Departments of Chemical Engineering and Physics, Massachusetts Institute of Technology, Cambridge, MA 02139, USA Ragon Institute of Massachusetts General Hospital, Massachusetts Institute of Technology and Harvard, Cambridge, MA 02139, USA.
Laboratoire de Physique Statistique de L'Ecole Normale Supérieure, CNRS, Ecole Normale Supérieure & Université P.&M. Curie, Paris, France Computational and Quantitative Biology, UPMC, UMR 7238, Sorbonne Université, Paris, France.
Bioinformatics. 2016 Oct 15;32(20):3089-3097. doi: 10.1093/bioinformatics/btw328. Epub 2016 Jun 21.
Graphical models are often employed to interpret patterns of correlations observed in data through a network of interactions between the variables. Recently, Ising/Potts models, also known as Markov random fields, have been productively applied to diverse problems in biology, including the prediction of structural contacts from protein sequence data and the description of neural activity patterns. However, inference of such models is a challenging computational problem that cannot be solved exactly. Here, we describe the adaptive cluster expansion (ACE) method to quickly and accurately infer Ising or Potts models based on correlation data. ACE avoids overfitting by constructing a sparse network of interactions sufficient to reproduce the observed correlation data within the statistical error expected due to finite sampling. When convergence of the ACE algorithm is slow, we combine it with a Boltzmann Machine Learning algorithm (BML). We illustrate this method on a variety of biological and artificial datasets and compare it to state-of-the-art approximate methods such as Gaussian and pseudo-likelihood inference.

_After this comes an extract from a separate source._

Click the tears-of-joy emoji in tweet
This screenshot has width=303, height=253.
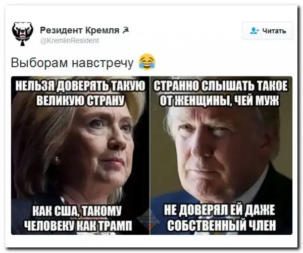pyautogui.click(x=147, y=62)
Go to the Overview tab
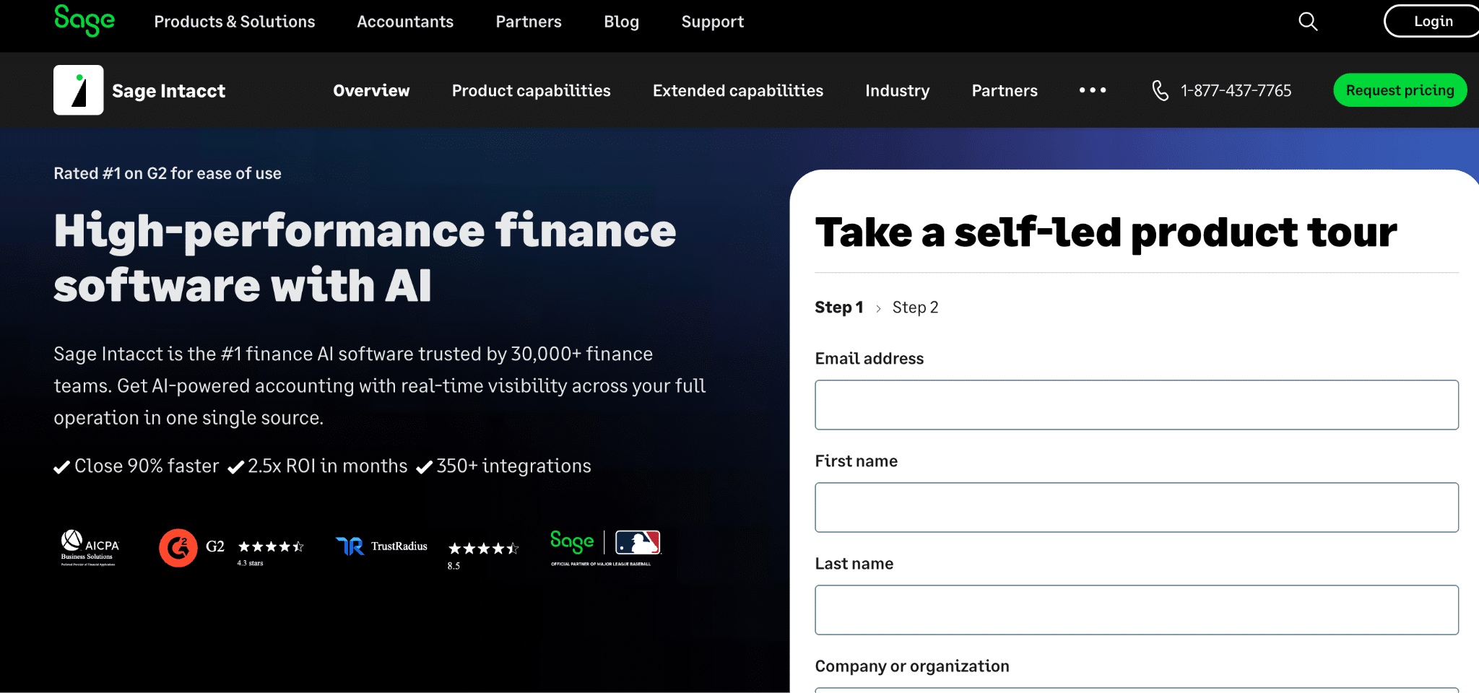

We show that ACE accurately reproduces the true parameters of the underlying model when they are known, and yields accurate statistical descriptions of both biological and artificial data. Models inferred by ACE more accurately describe the statistics of the data, including both the constrained low-order correlations and unconstrained higher-order correlations, compared to those obtained by faster Gaussian and pseudo-likelihood methods. These alternative approaches can recover the structure of the interaction network but typically not the correct strength of interactions, resulting in less accurate generative models.
The ACE source code, user manual and tutorials with the example data and filtered correlations described herein are freely available on GitHub at https://github.com/johnbarton/ACE CONTACTS: jpbarton@mit.edu, cocco@lps.ens.frSupplementary information: Supplementary data are available at Bioinformatics online.
图形模型常用于通过变量之间的相互作用网络来解释数据中观察到的相关模式。最近,伊辛/玻尔兹曼模型(也称为马尔可夫随机场)已成功应用于生物学中的各种问题,包括从蛋白质序列数据预测结构接触和描述神经活动模式。然而,这种模型的推断是一个具有挑战性的计算问题,无法精确求解。在这里,我们描述了自适应聚类扩展(ACE)方法,以基于相关数据快速准确地推断伊辛或玻尔兹曼模型。ACE 通过构建一个足够稀疏的相互作用网络来避免过度拟合,该网络足以在由于有限采样而导致的统计误差范围内再现观察到的相关数据。当 ACE 算法的收敛速度较慢时,我们将其与玻尔兹曼机器学习算法(BML)相结合。我们在各种生物和人工数据集上对此方法进行了说明,并将其与最新的近似方法(如高斯和伪似然推断)进行了比较。
当已知真实模型的参数时,ACE 准确地再现了真实模型的参数,并对生物和人工数据都进行了准确的统计描述。与更快的高斯和伪似然方法相比,ACE 推断出的模型更准确地描述了数据的统计信息,包括受约束的低阶相关和不受约束的高阶相关。这些替代方法可以恢复相互作用网络的结构,但通常不能恢复相互作用的正确强度,从而导致生成模型不够准确。
ACE 的源代码、用户手册和教程以及本文所述的示例数据和过滤相关信息均可在 GitHub 上免费获得,网址为 https://github.com/johnbarton/ACE。
jpbarton@mit.edu,cocco@lps.ens.fr
补充资料可在《生物信息学》在线获取。